Saved entries:
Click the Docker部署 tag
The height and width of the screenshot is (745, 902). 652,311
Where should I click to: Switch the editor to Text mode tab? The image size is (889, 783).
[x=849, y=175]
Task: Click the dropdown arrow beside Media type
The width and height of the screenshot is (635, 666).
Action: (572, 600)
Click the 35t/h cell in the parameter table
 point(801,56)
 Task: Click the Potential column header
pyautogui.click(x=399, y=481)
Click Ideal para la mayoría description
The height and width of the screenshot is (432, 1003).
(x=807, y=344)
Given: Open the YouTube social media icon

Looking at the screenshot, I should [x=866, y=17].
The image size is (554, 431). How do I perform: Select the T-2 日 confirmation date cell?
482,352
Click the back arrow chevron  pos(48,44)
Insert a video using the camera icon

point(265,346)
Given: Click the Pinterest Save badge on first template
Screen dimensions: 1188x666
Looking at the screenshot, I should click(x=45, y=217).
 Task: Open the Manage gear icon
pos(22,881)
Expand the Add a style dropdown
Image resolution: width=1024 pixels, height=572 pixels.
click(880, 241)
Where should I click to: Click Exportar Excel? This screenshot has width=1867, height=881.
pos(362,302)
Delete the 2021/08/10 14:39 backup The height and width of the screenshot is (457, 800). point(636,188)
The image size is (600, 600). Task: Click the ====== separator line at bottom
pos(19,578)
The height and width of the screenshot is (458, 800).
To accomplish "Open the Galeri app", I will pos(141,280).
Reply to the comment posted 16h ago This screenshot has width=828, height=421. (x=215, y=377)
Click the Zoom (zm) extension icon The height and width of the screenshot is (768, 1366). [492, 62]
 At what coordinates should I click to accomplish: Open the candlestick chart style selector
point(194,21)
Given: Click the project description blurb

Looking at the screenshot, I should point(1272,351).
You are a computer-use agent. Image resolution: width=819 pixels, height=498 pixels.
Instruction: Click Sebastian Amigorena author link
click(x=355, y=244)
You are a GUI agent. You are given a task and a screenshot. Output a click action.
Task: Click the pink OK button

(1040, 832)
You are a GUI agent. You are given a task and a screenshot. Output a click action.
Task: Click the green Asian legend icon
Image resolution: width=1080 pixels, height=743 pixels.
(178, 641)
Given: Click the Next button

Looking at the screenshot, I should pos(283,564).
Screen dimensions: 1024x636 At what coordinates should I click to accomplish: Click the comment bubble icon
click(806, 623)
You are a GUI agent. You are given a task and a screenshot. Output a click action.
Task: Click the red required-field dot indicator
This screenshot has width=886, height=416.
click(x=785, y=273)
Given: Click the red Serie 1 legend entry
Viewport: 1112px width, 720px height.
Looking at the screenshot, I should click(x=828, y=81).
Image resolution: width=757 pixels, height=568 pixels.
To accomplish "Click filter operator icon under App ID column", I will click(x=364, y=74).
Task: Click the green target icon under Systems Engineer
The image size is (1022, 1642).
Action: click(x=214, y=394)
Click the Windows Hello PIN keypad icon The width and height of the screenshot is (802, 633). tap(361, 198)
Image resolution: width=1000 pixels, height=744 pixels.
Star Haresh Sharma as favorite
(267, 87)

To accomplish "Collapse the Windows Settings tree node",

PROBLEM REQUIREMENTS: Write the complete data out, exactly as above.

SOLUTION FOR THIS PROBLEM:
Click the Docker部署 tag
The height and width of the screenshot is (745, 902). 652,311
Where should I click to: Switch the editor to Text mode tab? The image size is (889, 783).
[x=849, y=175]
Task: Click the dropdown arrow beside Media type
The width and height of the screenshot is (635, 666).
Action: (572, 600)
Click the 35t/h cell in the parameter table
 point(801,56)
 Task: Click the Potential column header
pyautogui.click(x=399, y=481)
Click Ideal para la mayoría description
The height and width of the screenshot is (432, 1003).
(x=807, y=344)
Given: Open the YouTube social media icon

Looking at the screenshot, I should [x=866, y=17].
The image size is (554, 431). How do I perform: Select the T-2 日 confirmation date cell?
482,352
Click the back arrow chevron  pos(48,44)
Insert a video using the camera icon

point(265,346)
Given: Click the Pinterest Save badge on first template
Screen dimensions: 1188x666
Looking at the screenshot, I should click(x=45, y=217).
 Task: Open the Manage gear icon
pos(22,881)
Expand the Add a style dropdown
Image resolution: width=1024 pixels, height=572 pixels.
click(880, 241)
Where should I click to: Click Exportar Excel? This screenshot has width=1867, height=881.
pos(362,302)
Delete the 2021/08/10 14:39 backup The height and width of the screenshot is (457, 800). point(636,188)
The image size is (600, 600). Task: Click the ====== separator line at bottom
pos(19,578)
The height and width of the screenshot is (458, 800).
To accomplish "Open the Galeri app", I will pos(141,280).
Reply to the comment posted 16h ago This screenshot has width=828, height=421. (x=215, y=377)
Click the Zoom (zm) extension icon The height and width of the screenshot is (768, 1366). [492, 62]
 At what coordinates should I click to accomplish: Open the candlestick chart style selector
point(194,21)
Given: Click the project description blurb

Looking at the screenshot, I should point(1272,351).
You are a computer-use agent. Image resolution: width=819 pixels, height=498 pixels.
Instruction: Click Sebastian Amigorena author link
click(x=355, y=244)
You are a GUI agent. You are given a task and a screenshot. Output a click action.
Task: Click the pink OK button

(1040, 832)
You are a GUI agent. You are given a task and a screenshot. Output a click action.
Task: Click the green Asian legend icon
Image resolution: width=1080 pixels, height=743 pixels.
(178, 641)
Given: Click the Next button

Looking at the screenshot, I should pos(283,564).
Screen dimensions: 1024x636 At what coordinates should I click to accomplish: Click the comment bubble icon
click(806, 623)
You are a GUI agent. You are given a task and a screenshot. Output a click action.
Task: Click the red required-field dot indicator
This screenshot has width=886, height=416.
click(x=785, y=273)
Given: Click the red Serie 1 legend entry
Viewport: 1112px width, 720px height.
Looking at the screenshot, I should click(x=828, y=81).
Image resolution: width=757 pixels, height=568 pixels.
To accomplish "Click filter operator icon under App ID column", I will click(x=364, y=74).
Task: Click the green target icon under Systems Engineer
The image size is (1022, 1642).
Action: click(x=214, y=394)
Click the Windows Hello PIN keypad icon The width and height of the screenshot is (802, 633). tap(361, 198)
Image resolution: width=1000 pixels, height=744 pixels.
Star Haresh Sharma as favorite
(267, 87)

To accomplish "Collapse the Windows Settings tree node",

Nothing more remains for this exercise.